James F. Shaw – VP and CFO: Yeah, Kevin, this is Jim. In terms of the guidance, as we look forward, we are anticipating similar gross margins to what saw in this quarter. Revenues are up slightly, but from a practical standpoint, about the same. We did benefit a little bit this quarter from some adjustments to compensation type reserve as we look forward in terms of what the year is going to finish and that’s the way they are supposed to work. And we had a couple of other smaller one-times. So, we do anticipate in the guidance a little bit higher operating expense and part of that’s timing of some of our investments that Bill talked about whether it would be the strategic systems project and other investments. So, there is a little bit more OpEx forecast in Q4 versus Q3, but still it would project out to be a very significant finish on an operating margin.
Richard Sheffer – IR: Yeah, Kevin, this is Rich. I think as you look at your model, we are expecting the fourth quarter operating margin currently to be pretty close to last year’s level which was 15.1%.

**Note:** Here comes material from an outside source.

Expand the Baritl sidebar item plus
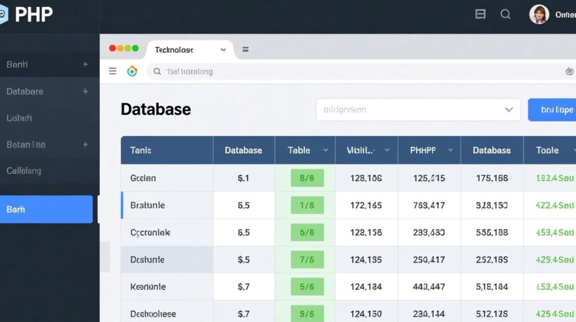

Kevin Maczka – BB&T Capital Markets: Are there further restructuring gains to be had here as we look out into Q4, because again, it seems like the mix maybe slightly positive. I understand what you are saying about some of the OpEx comp adjustments and things like that. But are there also – there’s always continuous improvement, but are there also further restructuring benefits coming?
William M. Cook – Chairman, President and CEO: Kevin, this is Bill. We don’t comment prospectively specifically on restructuring, but we’re always looking at opportunities as the businesses continue to shift, and we’re always focused on Continuous Improvement as you mentioned. So we’re not forecasting significant restructuring in the fourth quarter, but we continue to look at it as we have over the last couple of years for opportunities.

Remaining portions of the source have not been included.